But this revenue was wiped out by Eskom having to spend money on generating electricity from alternative sources as its power stations faced increased breakdowns. This left the power utility’s financial books in the red. 

One of the increased expenses that Eskom faced was running its emergency generation fleet, which involved burning more diesel in its open-cycle gas turbines (OCGTs). Diesel is used for powering the OCGTs at Ankerlig and Gourikwa, which have a combined energy generation capacity of 2,000MW. The OCGTs are used to make up for a shortfall in generation capacity when there are outages and breakdowns at Eskom’s coal-fired stations.

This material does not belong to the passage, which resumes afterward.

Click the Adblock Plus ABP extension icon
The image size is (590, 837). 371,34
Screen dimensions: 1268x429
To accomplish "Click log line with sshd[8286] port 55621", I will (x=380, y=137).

If OCGTs run efficiently, they enable Eskom to avoid implementing higher stages of rolling blackouts. Eskom’s expenditure on Eskom-owned OCGTs increased to R10-billion during the year ending March 2022 compared to R4.1-billion a year earlier. This underscores how Eskom had to burn more diesel to avoid a total system collapse and blackout. 

Unpaid outstanding debts

Impacting Eskom’s chances of generating revenue is that the power utility is losing the battle of getting local municipalities to pay the outstanding debt on electricity. The debt owed by municipalities increased to R44.8-billion (from R35.3-billion in 2021) of which Free State municipalities owed 35.2%, Mpumalanga municipalities owed 29.6% and Gauteng municipalities (mainly Soweto) owed 12.9%.

Andre de Ruyter

Eskom chief executive André de Ruyter at Daily Maverick’s The Gathering in Cape Town on 24 November 2022. (Photo: Gallo Images / Brenton Geach)

Since he was appointed as Eskom CEO three years ago, André de Ruyter has intensified collection efforts, going to the extent of dragging municipalities to court to have their bank accounts and assets (such as furniture) attached to recover outstanding payments. De Ruyter has also taken a less adversarial approach, opting to stay out of court by entering into payment agreements with municipalities. A total of 34 active payment agreements were in place with defaulting municipalities during the reporting, with only 10 agreements being fully honoured. Other municipalities simply ignored De Ruyter’s approach to grace. 

The good news is that Eskom’s smothering debt is reducing. Gross debt and borrowings decreased by R5.5-billion to R396.3-billion. Eskom has repaid R38.9-billion but, at the same time, raised R33-billion of debt during the year. The government has committed to taking over a portion or “between one-third and two-thirds” of Eskom’s debt, the terms and conditions of which are still confidential. 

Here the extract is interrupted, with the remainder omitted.